¿Vicente Guerrero?
El pasado 14 de febrero, en medio de una crisis de seguridad con terribles repercusiones para la economía del país, Claudia Sheinbaum publicó un decreto por medio del cual declaraba que esta fecha sería conmemorada como el Día del General Vicente Guerrero: caudillo de la segunda insurgencia fallida y subordinado del libertador Agustín de Iturbide, quien, tras la proclamación del Plan de Iguala —luego de hacerse la Independencia—, le honró nombrándole Mariscal del Imperio Mexicano, a lo que Guerrero, al poco tiempo, le correspondió con una traición personal.

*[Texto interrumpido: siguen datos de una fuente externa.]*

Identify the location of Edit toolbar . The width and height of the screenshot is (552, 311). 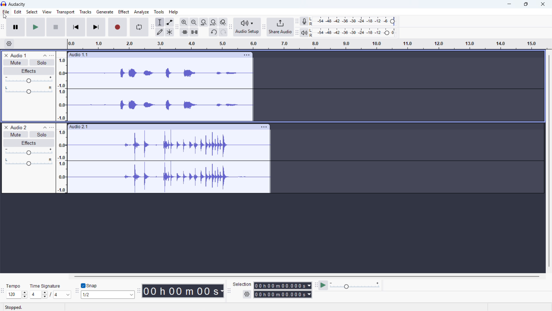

Lo curioso es que esta celebración que se presenta como “nueva” ya estaba contemplada en el calendario oficial de la SEP, en esta misma fecha, desde que Luis Echeverría trató de imponer a Guerrero como “el consumador de la Independencia” en 1971.
No siendo precisamente un hombre de principios ni de luces —pese a la leyenda tierna que le inventara el mitómano Carlos María de Bustamante para halagarlo en vida a él y a otros personajes—, Guerrero siempre buscó una figura tutelar sobre la cual apoyarse. Lo hizo primero con el coronel español Carlos Moya, a través de quien trató de indultarse ante el virrey en 1820; luego con Iturbide a finales de 1820, cuando supo por Moya que la Constitución de Cádiz y sus leyes racistas le discriminaban por su color de piel, y finalmente lo hizo bajo la órbita de Lorenzo de Zavala y la masonería. Este último terminaría por presentarle nada menos que al enemigo mortal de Iturbide, que fuera espía y primer embajador de los Estados Unidos en nuestro país: Joel Roberts Poinsett.

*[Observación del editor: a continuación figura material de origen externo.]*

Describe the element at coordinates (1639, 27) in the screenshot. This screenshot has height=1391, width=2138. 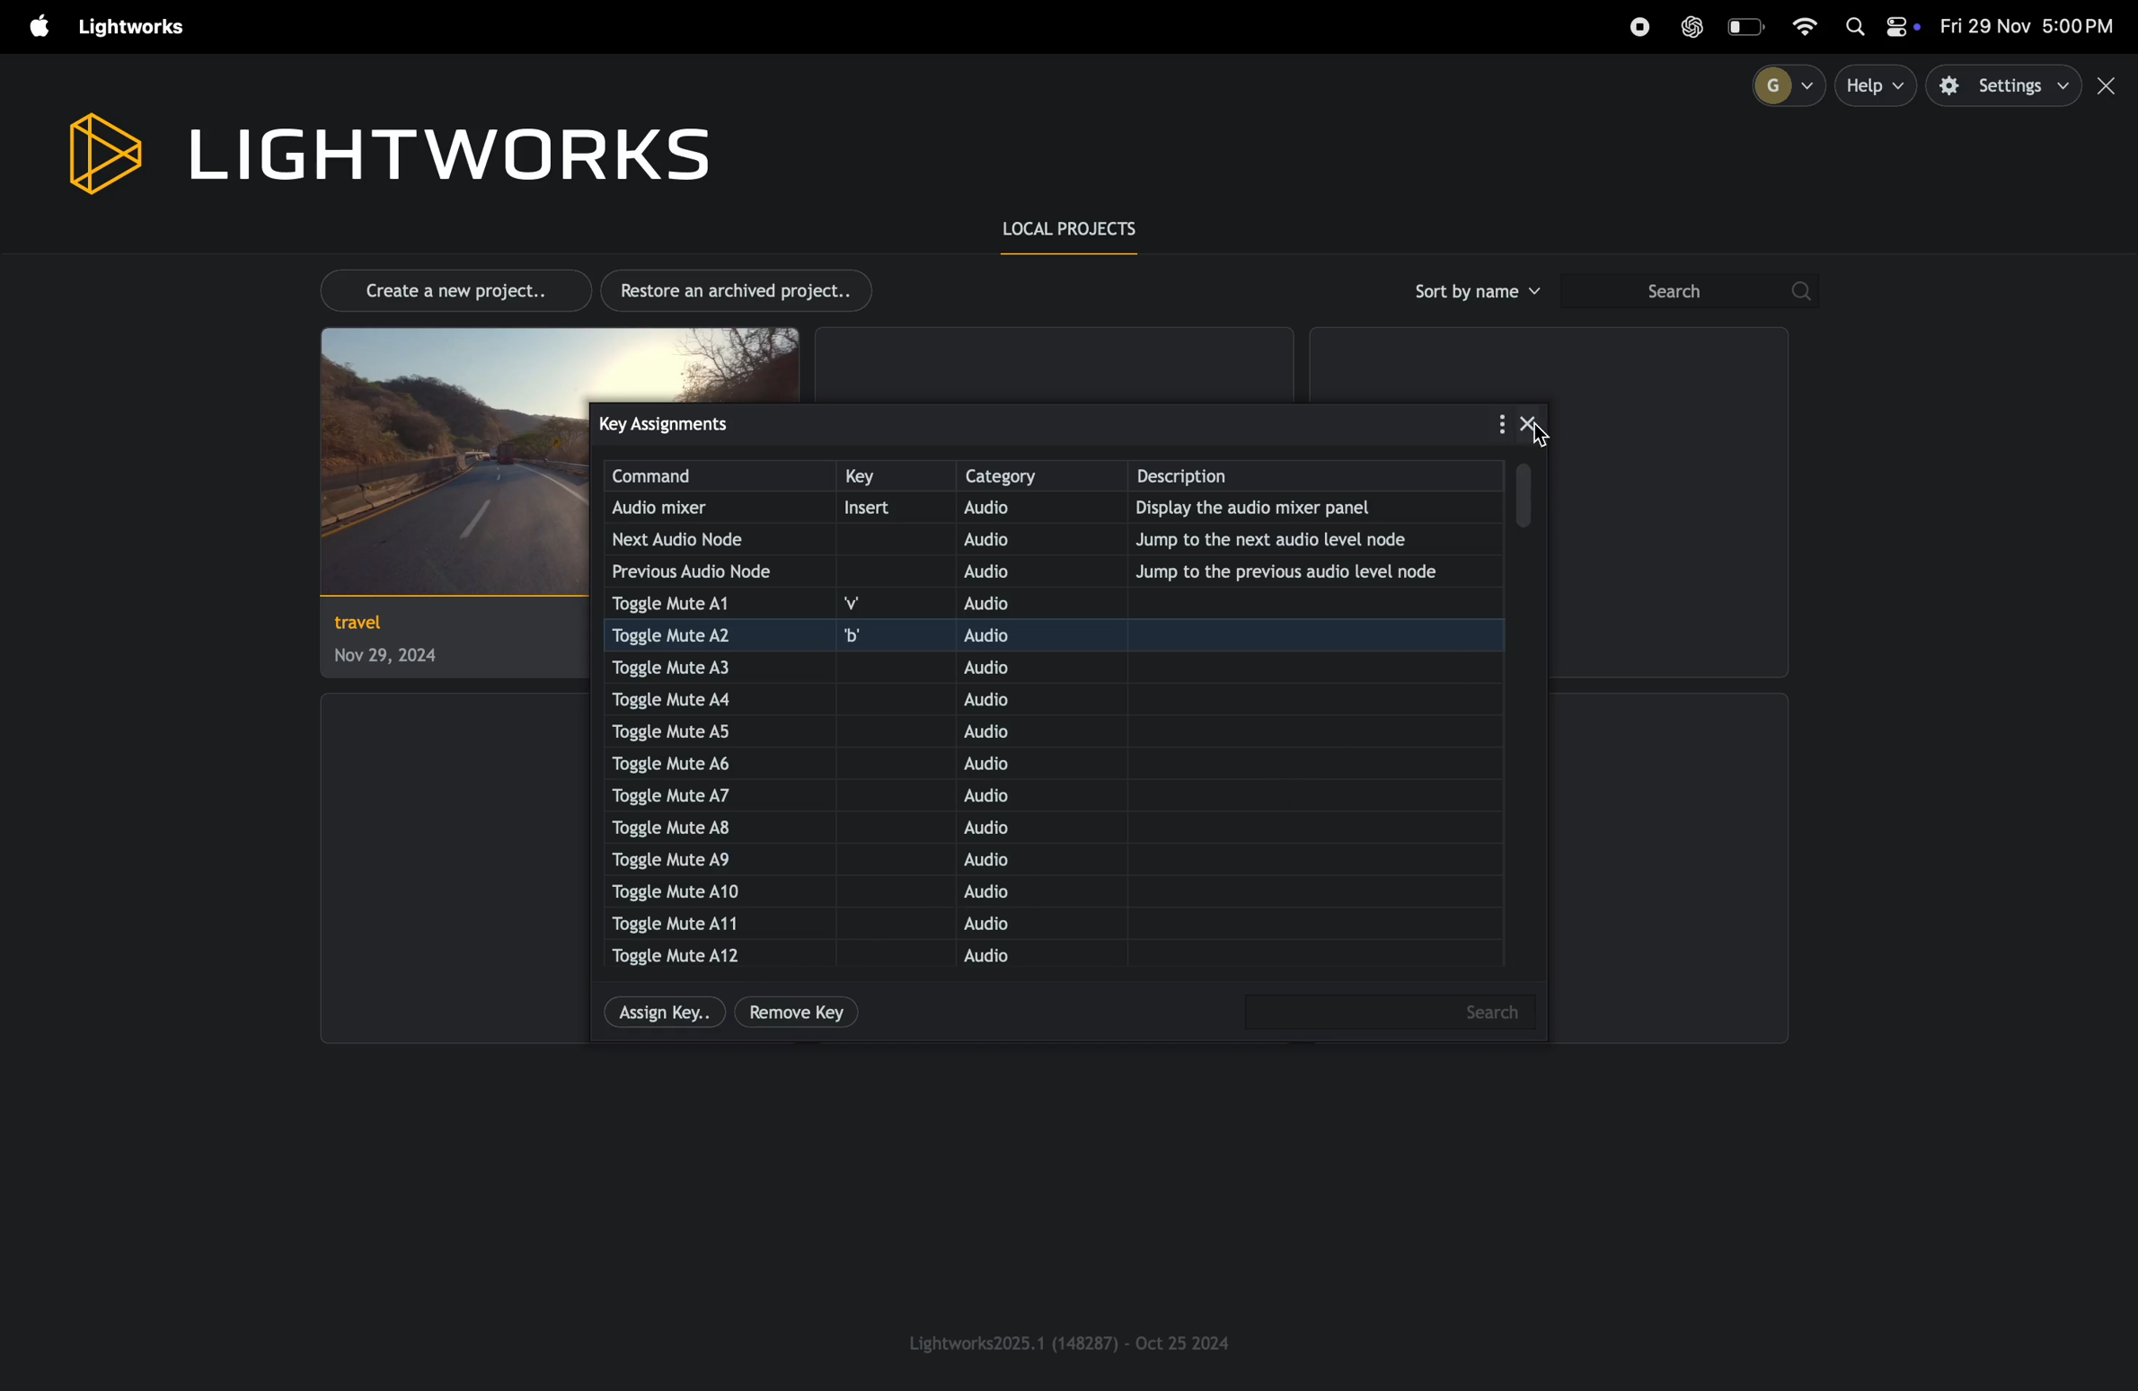
I see `record` at that location.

Esclavista y antimexicano, Poinsett tenía la misión de pedir la venta o cesión de la Provincia de Texas — que le fue rotundamente negada por Iturbide— y para este fin buscó hacerse de influencia entre la clase política mexicana, a la que vendió un fanatismo proestadounidense y antirreligioso a través de dos pasos: el primero, inoculando un falso indigenismo azteca para eliminar cualquier vínculo con todo lo español y europeo; segundo, con la instauración de la masonería de rito yorkino a cambio de empleos, dinero y posiciones tras la impostura del nuevo régimen republicano, a imagen y semejanza de su país. Uno de sus peones principales terminó siendo el general Guerrero que, tras la presidencia de Guadalupe Victoria, dio el primer golpe de Estado en nuestra historia contra Manuel Gómez Pedraza, para imponerse a sí mismo en Palacio Nacional con beneplácito de Poinsett, que le había nombrado gran maestre de la masonería yorkina.
Sin embargo, por su contubernio cínico con el embajador estadounidense, el Congreso le declaró “moral e intelectualmente incapacitado para gobernar”, por lo que se le destituyó a la brevedad.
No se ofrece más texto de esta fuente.